Dark Batis Facts and Photos

Information about the Bird Dark Batis

The dark batis (Batis crypta) is a small passerine bird belonging to the genus Batis in the wattle-eye family, Platysteiridae. It is found in highland forest in south-west Tanzania and northern Malawi. These birds were formerly thought to be forest batises (B. mixta) but in 2006 were described as a new species based on differences in morphology and mitochondrial DNA from those birds in northern Tanzania and Kenya.

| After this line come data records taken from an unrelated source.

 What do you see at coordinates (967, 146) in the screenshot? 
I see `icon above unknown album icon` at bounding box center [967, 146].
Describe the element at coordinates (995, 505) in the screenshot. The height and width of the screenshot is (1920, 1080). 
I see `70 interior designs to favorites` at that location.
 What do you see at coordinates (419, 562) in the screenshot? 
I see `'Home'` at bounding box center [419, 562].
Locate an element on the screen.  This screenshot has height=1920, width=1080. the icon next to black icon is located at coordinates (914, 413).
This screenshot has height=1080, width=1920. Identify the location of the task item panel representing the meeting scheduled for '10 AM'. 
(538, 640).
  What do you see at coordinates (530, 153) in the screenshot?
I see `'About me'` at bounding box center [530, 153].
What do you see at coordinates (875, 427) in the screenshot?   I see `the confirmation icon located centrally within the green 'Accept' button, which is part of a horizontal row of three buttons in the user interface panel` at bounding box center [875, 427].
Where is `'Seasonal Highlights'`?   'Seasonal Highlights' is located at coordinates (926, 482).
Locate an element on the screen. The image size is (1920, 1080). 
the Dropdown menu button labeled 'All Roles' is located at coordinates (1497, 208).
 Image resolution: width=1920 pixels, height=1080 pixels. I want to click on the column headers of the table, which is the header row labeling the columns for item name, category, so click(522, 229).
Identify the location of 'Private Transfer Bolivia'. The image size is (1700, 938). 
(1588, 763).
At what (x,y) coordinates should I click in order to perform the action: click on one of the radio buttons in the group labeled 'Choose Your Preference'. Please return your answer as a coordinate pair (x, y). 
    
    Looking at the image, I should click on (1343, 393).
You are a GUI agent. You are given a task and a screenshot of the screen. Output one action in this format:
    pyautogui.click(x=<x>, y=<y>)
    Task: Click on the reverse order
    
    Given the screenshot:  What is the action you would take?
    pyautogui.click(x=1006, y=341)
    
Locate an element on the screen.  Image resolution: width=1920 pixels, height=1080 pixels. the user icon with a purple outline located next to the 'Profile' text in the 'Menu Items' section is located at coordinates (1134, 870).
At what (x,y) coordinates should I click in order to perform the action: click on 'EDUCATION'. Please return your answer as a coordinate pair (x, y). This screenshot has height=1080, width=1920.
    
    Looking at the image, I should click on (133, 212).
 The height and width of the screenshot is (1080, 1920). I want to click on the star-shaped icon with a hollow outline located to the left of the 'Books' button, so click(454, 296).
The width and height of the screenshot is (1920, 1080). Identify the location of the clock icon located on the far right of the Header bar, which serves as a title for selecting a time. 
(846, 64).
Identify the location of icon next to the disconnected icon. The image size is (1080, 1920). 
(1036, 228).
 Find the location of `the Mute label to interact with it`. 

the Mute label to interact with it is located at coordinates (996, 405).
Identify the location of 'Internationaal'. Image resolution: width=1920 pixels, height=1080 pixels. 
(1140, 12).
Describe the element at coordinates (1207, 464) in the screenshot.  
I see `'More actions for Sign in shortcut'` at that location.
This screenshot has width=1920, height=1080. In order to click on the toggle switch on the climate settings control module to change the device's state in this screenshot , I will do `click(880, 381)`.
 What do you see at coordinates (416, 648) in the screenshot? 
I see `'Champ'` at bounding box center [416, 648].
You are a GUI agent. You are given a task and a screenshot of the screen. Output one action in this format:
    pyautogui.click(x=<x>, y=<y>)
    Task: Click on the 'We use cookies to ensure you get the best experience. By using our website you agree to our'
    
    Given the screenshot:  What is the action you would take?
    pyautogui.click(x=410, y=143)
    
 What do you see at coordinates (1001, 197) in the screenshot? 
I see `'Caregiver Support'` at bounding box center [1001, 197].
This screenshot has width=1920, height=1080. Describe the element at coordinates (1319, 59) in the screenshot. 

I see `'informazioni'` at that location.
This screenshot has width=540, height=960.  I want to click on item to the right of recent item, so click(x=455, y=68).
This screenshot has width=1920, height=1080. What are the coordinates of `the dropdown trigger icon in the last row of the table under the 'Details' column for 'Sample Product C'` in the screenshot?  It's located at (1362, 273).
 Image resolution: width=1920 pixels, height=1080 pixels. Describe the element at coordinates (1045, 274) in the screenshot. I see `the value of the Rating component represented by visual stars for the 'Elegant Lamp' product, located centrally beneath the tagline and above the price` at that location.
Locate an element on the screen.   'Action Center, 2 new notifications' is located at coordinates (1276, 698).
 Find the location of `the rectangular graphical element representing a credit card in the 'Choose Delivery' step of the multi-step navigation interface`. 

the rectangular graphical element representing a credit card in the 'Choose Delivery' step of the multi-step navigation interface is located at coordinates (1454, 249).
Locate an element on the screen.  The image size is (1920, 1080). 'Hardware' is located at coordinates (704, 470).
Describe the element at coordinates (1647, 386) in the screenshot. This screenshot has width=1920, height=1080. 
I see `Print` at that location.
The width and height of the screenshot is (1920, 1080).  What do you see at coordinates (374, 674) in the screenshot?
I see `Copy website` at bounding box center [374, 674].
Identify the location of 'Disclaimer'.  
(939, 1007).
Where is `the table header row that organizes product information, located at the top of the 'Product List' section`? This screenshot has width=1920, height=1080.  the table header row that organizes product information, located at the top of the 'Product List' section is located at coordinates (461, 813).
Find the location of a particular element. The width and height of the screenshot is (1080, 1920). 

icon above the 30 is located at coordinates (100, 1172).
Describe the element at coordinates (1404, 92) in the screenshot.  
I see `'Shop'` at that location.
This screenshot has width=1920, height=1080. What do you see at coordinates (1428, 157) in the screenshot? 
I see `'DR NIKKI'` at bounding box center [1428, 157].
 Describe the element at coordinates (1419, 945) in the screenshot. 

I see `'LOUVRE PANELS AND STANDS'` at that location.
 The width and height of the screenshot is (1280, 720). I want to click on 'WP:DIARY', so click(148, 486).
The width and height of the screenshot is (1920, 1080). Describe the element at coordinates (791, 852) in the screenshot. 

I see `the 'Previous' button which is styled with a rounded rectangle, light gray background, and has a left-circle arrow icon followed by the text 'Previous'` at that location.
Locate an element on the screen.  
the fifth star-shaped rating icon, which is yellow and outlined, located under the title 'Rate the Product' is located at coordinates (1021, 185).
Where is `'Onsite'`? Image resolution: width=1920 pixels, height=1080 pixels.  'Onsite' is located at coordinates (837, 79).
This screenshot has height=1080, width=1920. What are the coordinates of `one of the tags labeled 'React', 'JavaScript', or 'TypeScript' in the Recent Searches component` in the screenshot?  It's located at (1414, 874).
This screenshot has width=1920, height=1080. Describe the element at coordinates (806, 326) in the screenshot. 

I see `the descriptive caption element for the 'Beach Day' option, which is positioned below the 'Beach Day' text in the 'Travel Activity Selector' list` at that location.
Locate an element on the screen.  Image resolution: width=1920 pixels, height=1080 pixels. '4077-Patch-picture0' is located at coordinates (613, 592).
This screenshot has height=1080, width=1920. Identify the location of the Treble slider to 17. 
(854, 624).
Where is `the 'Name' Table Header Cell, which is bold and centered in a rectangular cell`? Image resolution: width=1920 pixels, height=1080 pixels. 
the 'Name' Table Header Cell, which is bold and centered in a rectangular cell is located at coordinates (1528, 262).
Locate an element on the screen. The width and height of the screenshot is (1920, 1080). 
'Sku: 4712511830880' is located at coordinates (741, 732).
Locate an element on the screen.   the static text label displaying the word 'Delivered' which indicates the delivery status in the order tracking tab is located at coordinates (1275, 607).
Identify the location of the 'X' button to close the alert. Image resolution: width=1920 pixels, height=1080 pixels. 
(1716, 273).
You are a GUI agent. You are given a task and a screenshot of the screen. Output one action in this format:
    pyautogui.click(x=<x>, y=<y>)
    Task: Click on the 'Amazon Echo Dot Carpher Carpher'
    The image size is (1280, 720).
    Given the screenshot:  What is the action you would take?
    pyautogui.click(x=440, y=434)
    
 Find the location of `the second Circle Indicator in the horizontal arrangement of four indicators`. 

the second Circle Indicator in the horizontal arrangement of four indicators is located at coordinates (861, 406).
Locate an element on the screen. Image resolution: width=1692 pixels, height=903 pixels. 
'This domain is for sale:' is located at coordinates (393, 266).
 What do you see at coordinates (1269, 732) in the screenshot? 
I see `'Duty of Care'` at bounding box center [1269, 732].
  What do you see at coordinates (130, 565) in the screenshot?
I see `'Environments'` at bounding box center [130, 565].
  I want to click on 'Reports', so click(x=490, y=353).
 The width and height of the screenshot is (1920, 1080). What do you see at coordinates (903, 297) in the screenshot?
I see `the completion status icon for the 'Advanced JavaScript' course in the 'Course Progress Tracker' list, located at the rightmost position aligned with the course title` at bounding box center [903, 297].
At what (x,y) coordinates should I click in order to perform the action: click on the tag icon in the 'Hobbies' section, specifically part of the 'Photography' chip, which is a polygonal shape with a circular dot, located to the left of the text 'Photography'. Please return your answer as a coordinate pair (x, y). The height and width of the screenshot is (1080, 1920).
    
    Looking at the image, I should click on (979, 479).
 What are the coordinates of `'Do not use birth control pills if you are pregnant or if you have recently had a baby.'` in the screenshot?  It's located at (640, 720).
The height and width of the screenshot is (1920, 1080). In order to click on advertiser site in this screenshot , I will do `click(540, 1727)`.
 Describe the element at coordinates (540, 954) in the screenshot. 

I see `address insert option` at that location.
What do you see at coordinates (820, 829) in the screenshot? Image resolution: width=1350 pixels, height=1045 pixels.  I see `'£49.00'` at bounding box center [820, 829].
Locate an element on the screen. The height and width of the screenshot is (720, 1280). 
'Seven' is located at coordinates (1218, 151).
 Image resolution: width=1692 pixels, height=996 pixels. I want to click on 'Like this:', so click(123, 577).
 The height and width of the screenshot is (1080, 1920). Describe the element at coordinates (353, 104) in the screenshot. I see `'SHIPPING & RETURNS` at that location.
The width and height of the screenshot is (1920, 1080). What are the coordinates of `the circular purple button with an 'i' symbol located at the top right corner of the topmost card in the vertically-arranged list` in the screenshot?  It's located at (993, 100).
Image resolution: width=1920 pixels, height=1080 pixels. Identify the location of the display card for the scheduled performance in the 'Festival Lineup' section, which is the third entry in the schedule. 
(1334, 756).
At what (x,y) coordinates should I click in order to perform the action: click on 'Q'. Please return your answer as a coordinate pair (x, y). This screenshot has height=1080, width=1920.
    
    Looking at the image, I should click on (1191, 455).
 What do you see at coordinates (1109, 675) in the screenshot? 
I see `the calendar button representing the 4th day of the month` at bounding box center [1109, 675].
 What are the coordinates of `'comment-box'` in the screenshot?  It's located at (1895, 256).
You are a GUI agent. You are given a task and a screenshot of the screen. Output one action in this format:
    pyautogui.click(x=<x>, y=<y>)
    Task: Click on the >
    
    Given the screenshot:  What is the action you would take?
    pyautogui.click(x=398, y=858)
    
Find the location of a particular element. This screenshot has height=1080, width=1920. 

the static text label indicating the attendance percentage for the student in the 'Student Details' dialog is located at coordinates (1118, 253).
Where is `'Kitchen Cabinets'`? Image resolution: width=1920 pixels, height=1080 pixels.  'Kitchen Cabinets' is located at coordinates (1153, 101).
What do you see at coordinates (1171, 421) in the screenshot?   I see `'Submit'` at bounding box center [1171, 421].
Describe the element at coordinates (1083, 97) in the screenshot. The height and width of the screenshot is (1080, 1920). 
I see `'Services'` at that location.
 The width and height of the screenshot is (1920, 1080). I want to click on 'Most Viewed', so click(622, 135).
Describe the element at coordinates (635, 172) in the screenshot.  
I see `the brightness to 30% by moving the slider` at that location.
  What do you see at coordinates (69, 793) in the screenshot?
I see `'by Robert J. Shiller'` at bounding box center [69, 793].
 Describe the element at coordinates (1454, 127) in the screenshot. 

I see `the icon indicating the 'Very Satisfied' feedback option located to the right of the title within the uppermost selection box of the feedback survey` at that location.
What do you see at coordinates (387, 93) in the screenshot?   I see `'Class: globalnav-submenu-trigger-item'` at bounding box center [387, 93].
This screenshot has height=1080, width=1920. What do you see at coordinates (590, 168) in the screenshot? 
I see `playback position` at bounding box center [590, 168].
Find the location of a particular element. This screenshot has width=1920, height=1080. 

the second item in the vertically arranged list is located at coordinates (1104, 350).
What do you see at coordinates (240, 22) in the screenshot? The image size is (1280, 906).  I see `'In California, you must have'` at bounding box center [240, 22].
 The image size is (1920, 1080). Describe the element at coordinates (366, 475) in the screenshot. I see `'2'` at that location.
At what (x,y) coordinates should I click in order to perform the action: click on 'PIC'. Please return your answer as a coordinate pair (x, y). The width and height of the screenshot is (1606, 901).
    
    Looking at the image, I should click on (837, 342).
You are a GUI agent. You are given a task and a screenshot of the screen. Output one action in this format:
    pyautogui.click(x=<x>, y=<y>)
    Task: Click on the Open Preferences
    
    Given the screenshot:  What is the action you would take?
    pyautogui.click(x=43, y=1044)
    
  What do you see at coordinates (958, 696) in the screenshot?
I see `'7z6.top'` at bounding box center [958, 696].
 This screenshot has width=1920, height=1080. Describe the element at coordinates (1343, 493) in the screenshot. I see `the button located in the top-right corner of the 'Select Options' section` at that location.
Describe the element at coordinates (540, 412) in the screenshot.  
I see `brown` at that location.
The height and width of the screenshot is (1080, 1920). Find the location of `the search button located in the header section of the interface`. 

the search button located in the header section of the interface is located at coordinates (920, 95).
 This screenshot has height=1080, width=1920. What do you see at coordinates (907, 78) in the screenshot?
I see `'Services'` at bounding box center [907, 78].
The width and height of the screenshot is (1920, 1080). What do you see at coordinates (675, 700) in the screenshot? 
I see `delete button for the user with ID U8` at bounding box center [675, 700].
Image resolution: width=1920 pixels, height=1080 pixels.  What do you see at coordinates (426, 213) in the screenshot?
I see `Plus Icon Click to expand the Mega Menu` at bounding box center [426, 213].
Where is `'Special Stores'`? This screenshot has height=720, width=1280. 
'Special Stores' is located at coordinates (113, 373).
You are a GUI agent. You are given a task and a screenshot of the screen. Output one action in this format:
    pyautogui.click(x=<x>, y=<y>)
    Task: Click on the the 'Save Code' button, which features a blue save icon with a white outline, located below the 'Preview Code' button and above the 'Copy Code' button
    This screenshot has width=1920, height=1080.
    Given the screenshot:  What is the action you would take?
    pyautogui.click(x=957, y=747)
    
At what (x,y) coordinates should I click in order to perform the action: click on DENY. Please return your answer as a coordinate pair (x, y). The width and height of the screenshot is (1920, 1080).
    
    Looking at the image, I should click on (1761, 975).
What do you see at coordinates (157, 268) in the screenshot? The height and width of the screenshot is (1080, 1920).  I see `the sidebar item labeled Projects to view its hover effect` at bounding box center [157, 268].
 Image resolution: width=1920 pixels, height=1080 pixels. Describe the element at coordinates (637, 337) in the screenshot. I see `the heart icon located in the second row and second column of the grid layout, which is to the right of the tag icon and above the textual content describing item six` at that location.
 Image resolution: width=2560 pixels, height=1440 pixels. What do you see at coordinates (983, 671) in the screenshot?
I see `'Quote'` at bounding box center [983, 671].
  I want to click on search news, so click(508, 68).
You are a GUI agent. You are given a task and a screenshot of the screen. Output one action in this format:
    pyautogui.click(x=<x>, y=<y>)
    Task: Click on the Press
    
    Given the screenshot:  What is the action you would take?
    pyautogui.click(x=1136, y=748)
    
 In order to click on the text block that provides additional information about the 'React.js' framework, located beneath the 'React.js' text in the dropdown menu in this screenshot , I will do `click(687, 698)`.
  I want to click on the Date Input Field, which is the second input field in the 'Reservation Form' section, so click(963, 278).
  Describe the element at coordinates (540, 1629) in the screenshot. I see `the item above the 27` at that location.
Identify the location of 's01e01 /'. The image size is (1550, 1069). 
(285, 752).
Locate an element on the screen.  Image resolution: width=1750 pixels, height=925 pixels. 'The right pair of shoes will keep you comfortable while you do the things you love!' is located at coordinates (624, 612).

The dark batis is about 10 centimetres in length and weighs 10-15 grams. It has a dark bill and legs and red eyes. The male is white below with a broad black breastband. Above it has a dark grey crown, grey back with some black feather-tips, a black face-mask and black wings with a white stripe. The female has a greyish crown, brownish back, dark mask, slight white supercilium and a narrow rufous stripe on the wing. Below it has a rufous chin-spot and breast with whitish tips to some of the feathers.
The forest batis has a slightly shorter tail. Males of the two species are very similar but forest batises have a narrower breastband and usually some hint of a white supercilium which is lacking in the male dark batis. The females are more distinctive: female forest batises have a paler breast and chin with more white tips giving a mottled appearance. There is a conspicuous white supercilium and a broad rufous wing-stripe.
The dark batis has a variety of whistling and harsh churring calls and its wings make a whirring sound in flight. The male's song is a series of short, low whistles.
It is found in the Eastern Arc Mountains of East Africa from the Ukaguru Mountains and Uluguru Mountains of central Tanzania south-westwards as far as the Misuku Hills in northernmost Malawi. It inhabits evergreen forest from 540 to 2,140 metres above sea-level and is most common around 1,500 metres. It forages mainly in the lower and middle levels of trees, feeding on insects such as termites.